Le mode de paiement en euros est réglementé au niveau européen dans un règlement de 2010. En principe, un débiteur peut payer sa dette en pièces et billets en euros. Bien sûr, il existe des situations, comme le commerce électronique, où il n’y a pas de contact personnel entre le commerçant et le client et où, pour des raisons pratiques, il n’est donc pas possible d’utiliser des espèces.
Les commerçants sont généralement tenus d’accepter les espèces, à quelques exceptions près, la sécurité, par exemple
“Ces entreprises ont utilisé l’argument de l’hygiène pendant la pandémie, mais plusieurs études ont montré qu’il n’était pas plus dangereux de payer en espèces que par carte bancaire”, a déclaré Julie Frère, porte-parole de Test Achats. “Les commerçants ne peuvent demander une carte bancaire que s’il s’agit d’une exception – la sécurité, par exemple – et de courte durée. Ils sont généralement tenus d’accepter les espèces.” Etienne Mignolet, porte-parole du SPF Economia, partage également cet avis. “Une exigence de sécurité exceptionnelle et temporaire peut être une exception au refus d’accepter des espèces. Il y a aussi la loi contre le blanchiment d’argent, qui exige un paiement en espèces jusqu’à 3 000 euros.” Un paiement supérieur à ce montant peut tout simplement être refusé .”
“Un problème de sécurité” pour Dunkin’
Contactée par la rédaction, la marque américaine implantée en Belgique depuis seulement 2 ans a souhaité répondre aux questions sur ce moyen de paiement unique qu’elles imposent à leurs marques.
“Le choix de passer en mode cashless vient d’un certain nombre de raisons”, a déclaré Roberto Fava, PDG de Dunkin’ Pays-Bas – Belgique. “D’abord et avant tout, pour la sécurité de nos employés et de nos clients. En effet, nous avons déjà vécu plusieurs vols à main armée dans nos magasins et la sécurité de notre équipe et de nos clients est la priorité absolue.”
La direction du producteur de beignets justifie également son choix par une question de rapidité de service. “En passant par les bornes de commande, nous avons pu éliminer la lenteur qui se faisait sentir lorsque tout le monde passait par les caisses. De cette façon, nous avons pu réduire le temps d’attente des consommateurs.”
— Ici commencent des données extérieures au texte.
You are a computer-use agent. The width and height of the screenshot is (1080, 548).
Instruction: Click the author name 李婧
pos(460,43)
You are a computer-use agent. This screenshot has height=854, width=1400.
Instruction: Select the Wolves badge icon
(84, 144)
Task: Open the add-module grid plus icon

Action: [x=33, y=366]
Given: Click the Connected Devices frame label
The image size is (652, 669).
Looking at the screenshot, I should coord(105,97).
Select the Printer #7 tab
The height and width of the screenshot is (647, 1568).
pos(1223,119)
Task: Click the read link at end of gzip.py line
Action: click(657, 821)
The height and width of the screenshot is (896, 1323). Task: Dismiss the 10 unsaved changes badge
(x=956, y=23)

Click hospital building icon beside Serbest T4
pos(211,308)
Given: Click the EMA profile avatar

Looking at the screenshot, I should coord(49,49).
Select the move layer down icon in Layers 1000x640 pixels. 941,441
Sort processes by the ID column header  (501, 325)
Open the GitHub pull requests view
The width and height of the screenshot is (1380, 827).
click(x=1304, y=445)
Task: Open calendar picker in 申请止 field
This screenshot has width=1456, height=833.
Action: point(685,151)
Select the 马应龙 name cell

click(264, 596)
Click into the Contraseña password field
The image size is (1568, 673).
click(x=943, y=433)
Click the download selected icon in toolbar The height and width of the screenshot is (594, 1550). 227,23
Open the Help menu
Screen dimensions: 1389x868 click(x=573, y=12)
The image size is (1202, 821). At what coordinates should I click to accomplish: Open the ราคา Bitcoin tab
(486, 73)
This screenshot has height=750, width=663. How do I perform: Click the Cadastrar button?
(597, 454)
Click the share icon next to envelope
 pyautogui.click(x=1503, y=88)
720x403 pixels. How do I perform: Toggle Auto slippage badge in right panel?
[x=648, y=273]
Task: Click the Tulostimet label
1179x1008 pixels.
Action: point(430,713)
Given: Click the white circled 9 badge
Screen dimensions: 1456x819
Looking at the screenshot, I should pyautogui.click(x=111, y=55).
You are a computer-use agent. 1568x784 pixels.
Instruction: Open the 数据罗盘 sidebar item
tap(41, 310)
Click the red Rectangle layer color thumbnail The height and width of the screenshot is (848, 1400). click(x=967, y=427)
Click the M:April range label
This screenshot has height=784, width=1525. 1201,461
Une “prise d’otage” des consommateurs, selon Test Achats
Pour Julie Frère, porte-parole de Test Achats, exiger un moyen de paiement unique est inacceptable : On se bat pour donner le choix aux consommateurs ! » Veuillez noter qu’à compter du 1er juillet 2022, tous les commerçants seront tenus de proposer au moins un mode de paiement électronique dans leur magasin.
Dans une récente enquête de Test Achats, un chiffre assez surprenant ressort : 15% des personnes interrogées déclarent n’avoir effectué aucun paiement électronique au cours des 12 derniers mois. Le chiffre atteint même 25% pour les 60-80 ans.
“Ce n’est pas un petit nombre. Pour de nombreuses raisons, les gens ne veulent pas céder à la numérisation. Plus généralement, si les consommateurs ne peuvent pas payer en espèces, c’est juste un otage de leur argent. Ils ont le droit de dépenser. C’est comme ils veulent », explique Julie Frère.
En revanche, 97 % des répondants déclarent avoir payé un achat au moins une fois en espèces au cours de l’année écoulée. Prouver que le liquide a toujours la cote en Belgique.